Re: [PATCH v2] ubi: gluebi: Fix NULL pointer dereference caused by ftl notifier

From: Zhihao Cheng
Date: Thu Jun 20 2024 - 21:59:39 EST


在 2024/6/21 6:06, Gagan Sidhu 写道:
hi zhihao,

so i assume my crude paraphrase is correct? that i may have unintentionally pointed the finger at you, but the real issue is GLUEBI existing with BLOCK on the same volume?

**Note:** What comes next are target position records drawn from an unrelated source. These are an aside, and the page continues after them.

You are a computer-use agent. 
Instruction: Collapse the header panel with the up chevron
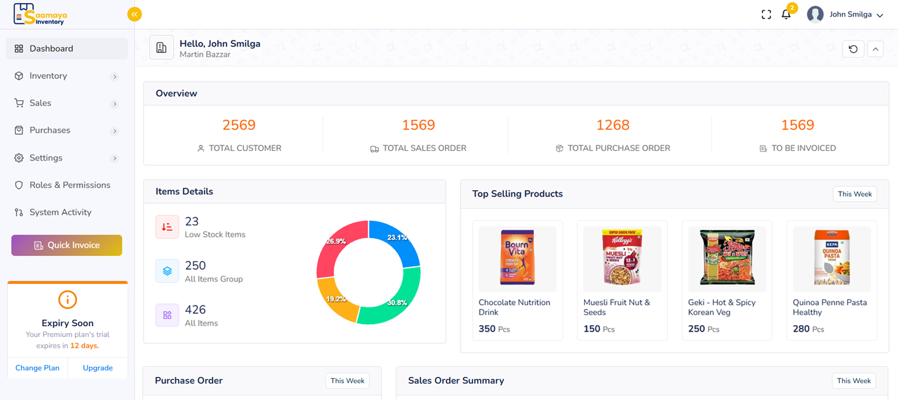click(x=875, y=49)
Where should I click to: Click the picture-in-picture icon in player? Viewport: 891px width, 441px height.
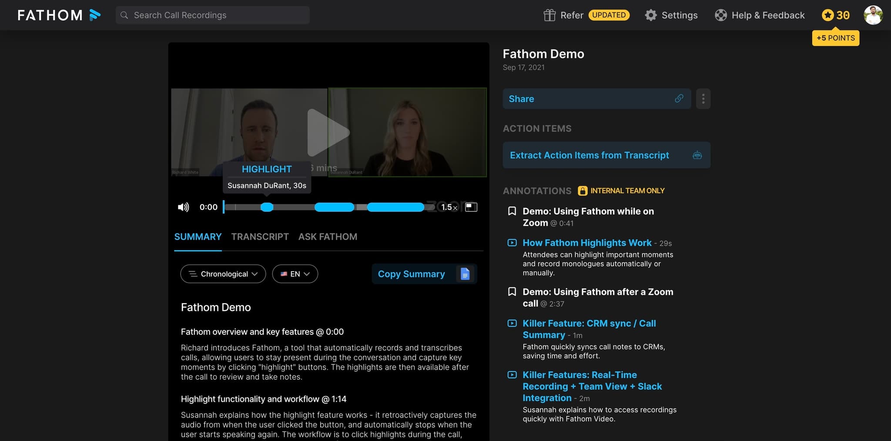(471, 207)
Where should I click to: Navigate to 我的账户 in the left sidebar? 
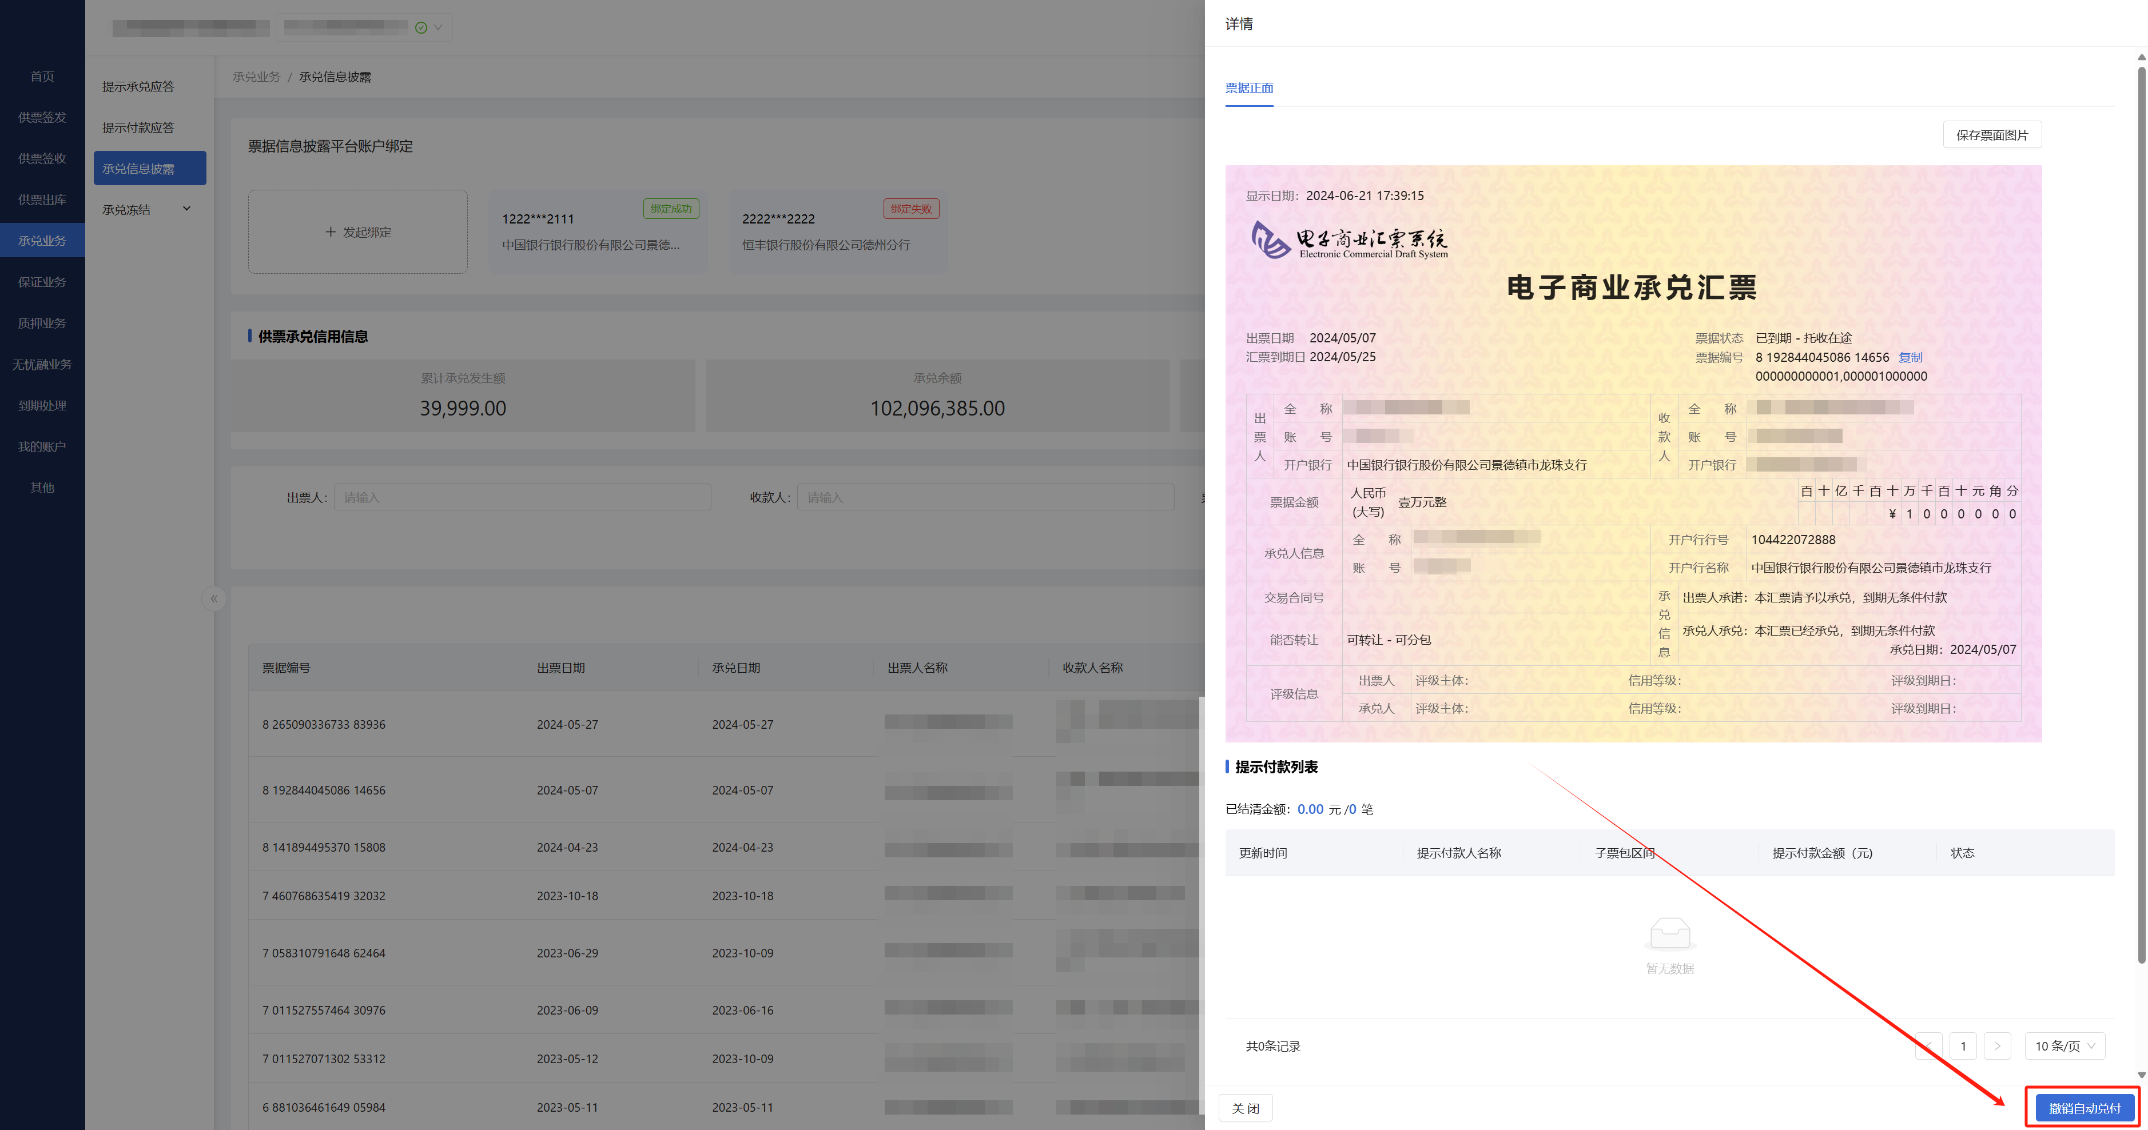tap(43, 446)
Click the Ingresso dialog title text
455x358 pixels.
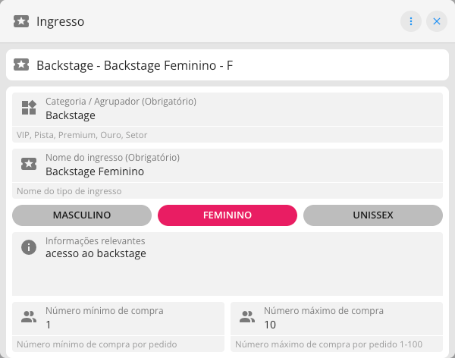click(x=61, y=21)
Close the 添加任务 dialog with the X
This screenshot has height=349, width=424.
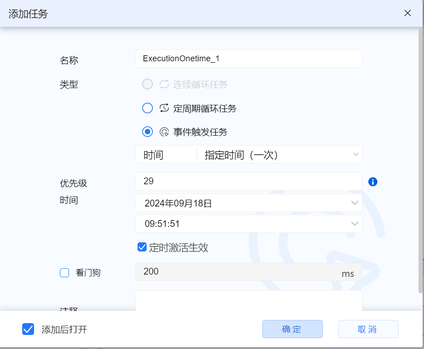pyautogui.click(x=407, y=13)
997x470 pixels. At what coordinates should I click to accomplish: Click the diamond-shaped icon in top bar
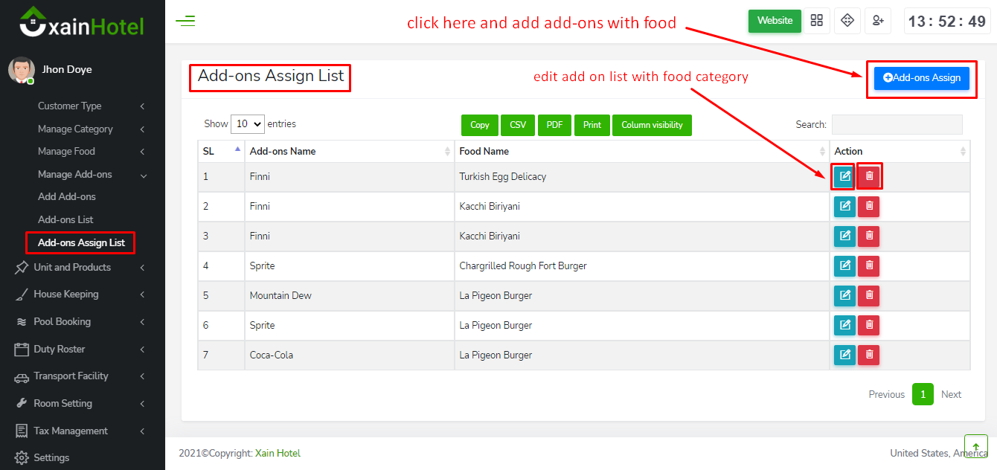(847, 21)
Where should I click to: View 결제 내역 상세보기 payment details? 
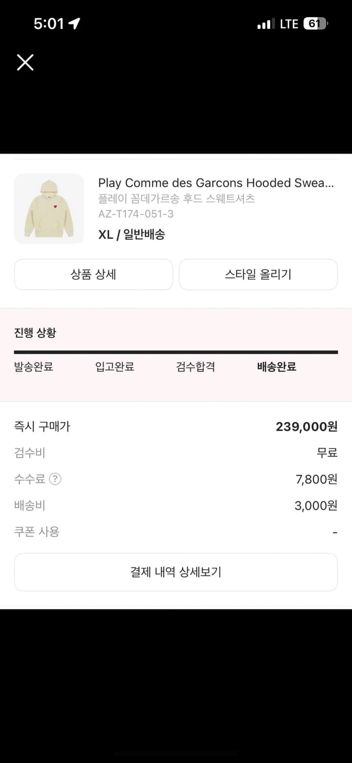pos(176,572)
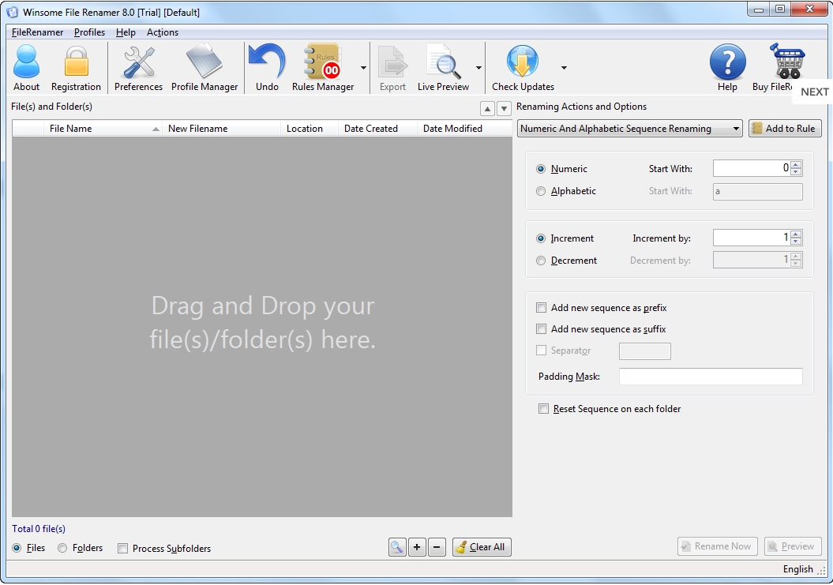Check Process Subfolders option

(x=122, y=549)
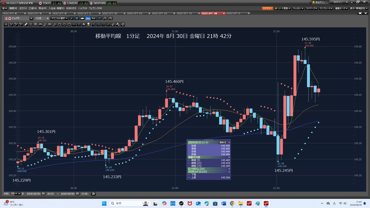Click the ログイン button
The image size is (370, 208).
(338, 2)
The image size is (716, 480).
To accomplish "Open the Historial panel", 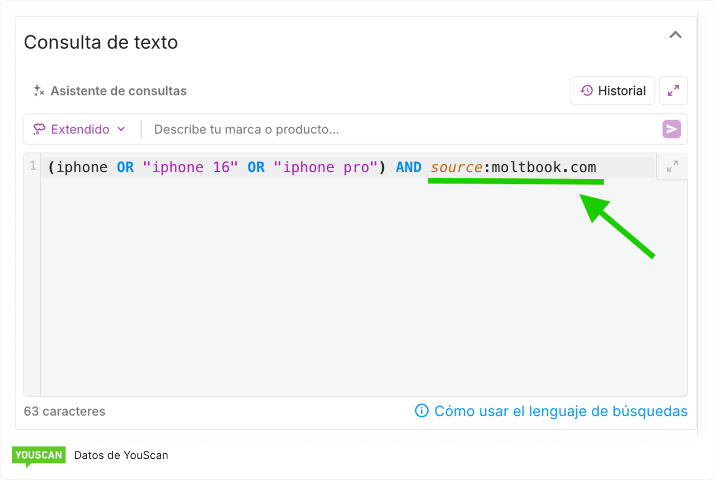I will pyautogui.click(x=613, y=91).
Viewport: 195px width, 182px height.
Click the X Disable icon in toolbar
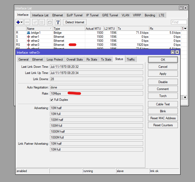pos(42,22)
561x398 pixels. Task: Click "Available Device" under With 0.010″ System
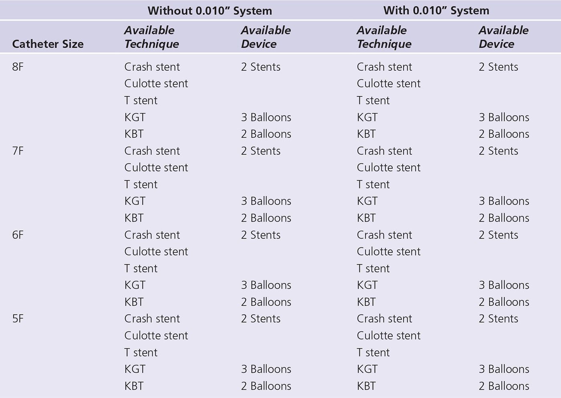pyautogui.click(x=503, y=37)
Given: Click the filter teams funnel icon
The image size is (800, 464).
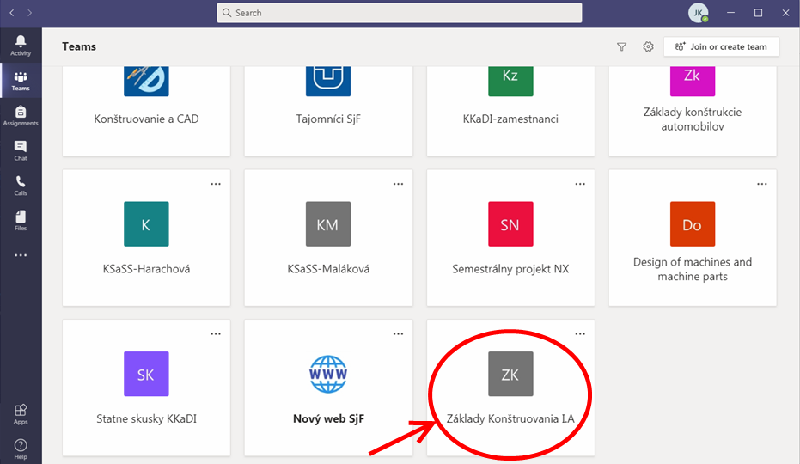Looking at the screenshot, I should point(622,47).
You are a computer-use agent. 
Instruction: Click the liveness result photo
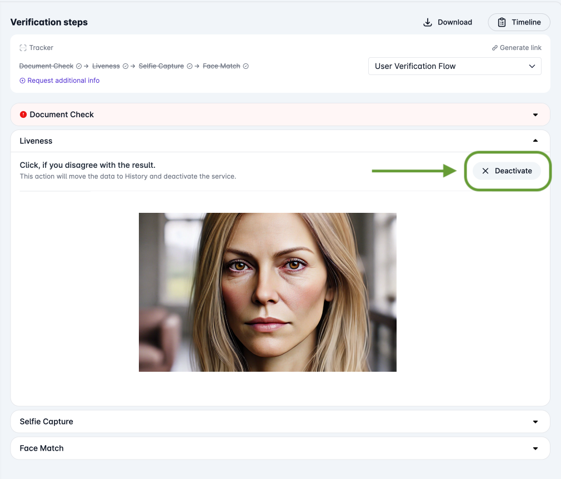267,292
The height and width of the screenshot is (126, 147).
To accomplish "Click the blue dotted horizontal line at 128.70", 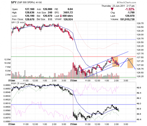I will point(105,39).
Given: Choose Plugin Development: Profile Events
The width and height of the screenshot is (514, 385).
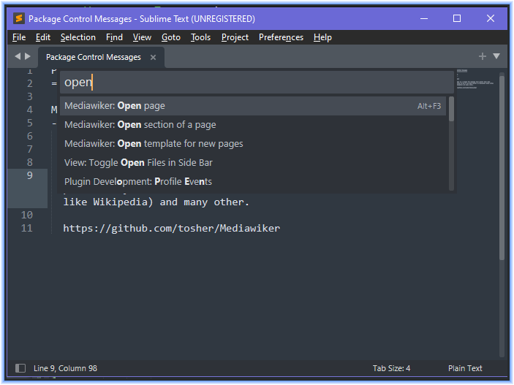Looking at the screenshot, I should point(253,181).
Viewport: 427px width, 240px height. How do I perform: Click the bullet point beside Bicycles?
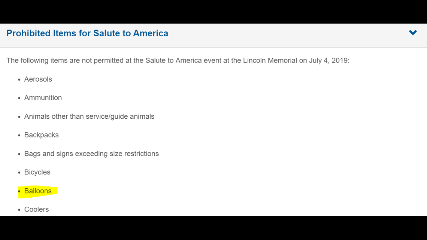click(x=19, y=173)
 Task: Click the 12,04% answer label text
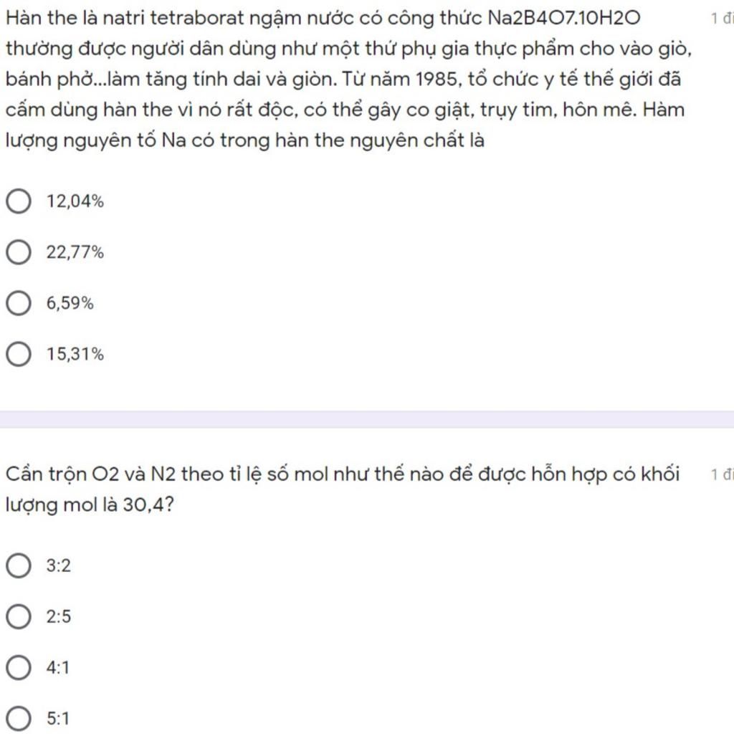click(75, 201)
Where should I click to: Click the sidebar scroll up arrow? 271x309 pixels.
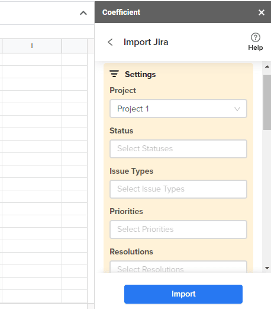267,66

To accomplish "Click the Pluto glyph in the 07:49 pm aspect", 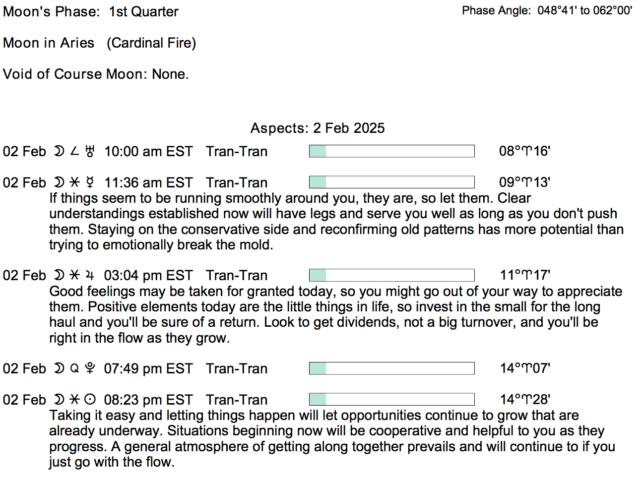I will [90, 368].
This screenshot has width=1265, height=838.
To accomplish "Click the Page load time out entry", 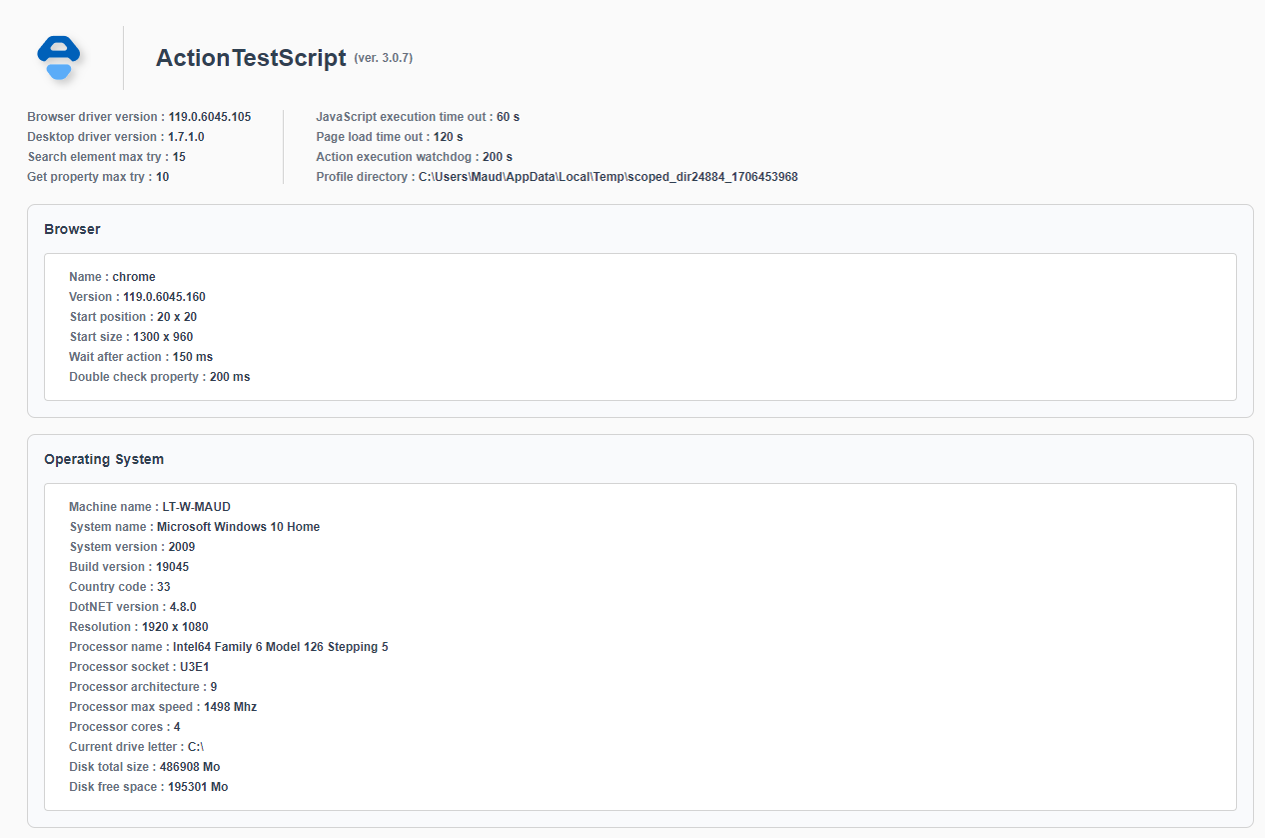I will point(390,137).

Uhhh, I don't think I mean this. We will make it clear after getting the layers' information about your device.
Everything goes well from you guys talking, this patch did reject the mtdblock loading from a gluebi device, which may lead booting failed if your rootfs depends on a mtdblock(which is generated from the gluebi device).
From your description 'spoke to a user, gave him a build without MTD_GLUEBI, restoring changes made by (HAHAHA you are! huawei), it booted fine'. One thing I'm curious about, if the device boots from the mtdblock(which is generated from gluebi device), the gluebi device won't be generated because you have turned off the CONFIG_MTD_UBI_GLUEBI, then the device boots successfully, which means that your rootfs is most likely loaded from ubiblock0_0. My questions are:
Q1. According to previous talking, the booting configuration is
https://github.com/torvalds/linux/blob/master/drivers/mtd/mtdcore.c#L774, why the device could boot from ubiblock0_0?(it looks like that the device uses config from https://git.openwrt.org/?p=openwrt/openwrt.git;a=blob;f=target/linux/generic/pending-5.15/493-ubi-set-ROOT_DEV-to-ubiblock-rootfs-if-unset.patch;h=266a6331c2acc0f7c17d9ac72f54659d31b56249;hb=HEAD [pointed by Richard]). I'm unfamilar with openwrt(Maybe you and Daniel know much), is that possible the device could automatically choose boot device in the openwrt framework?
Q2. Take a step back, if the gluebi device and ubiblock are generated from the same UBI volume, there will be error message like 'cannot open device %d, volume %d, error -16' if we open gluebi device and ubiblock at the same time, but I cannot find the error message from the log.
Q3. If the Q1's answer is 'yes', which means that your device could automatically choose to boot rootfs from ubiblock0_0 when it cannot dectect a mtdblock(which is generated from the gluebi device), why it can fail booting before reverting this patch? I mean, the mtdblock won't be generated before reverting this patch, the device should automatically choose to boot rootfs from ubiblock0_0, but it does not, and the error message in Q2 is not shown in your log.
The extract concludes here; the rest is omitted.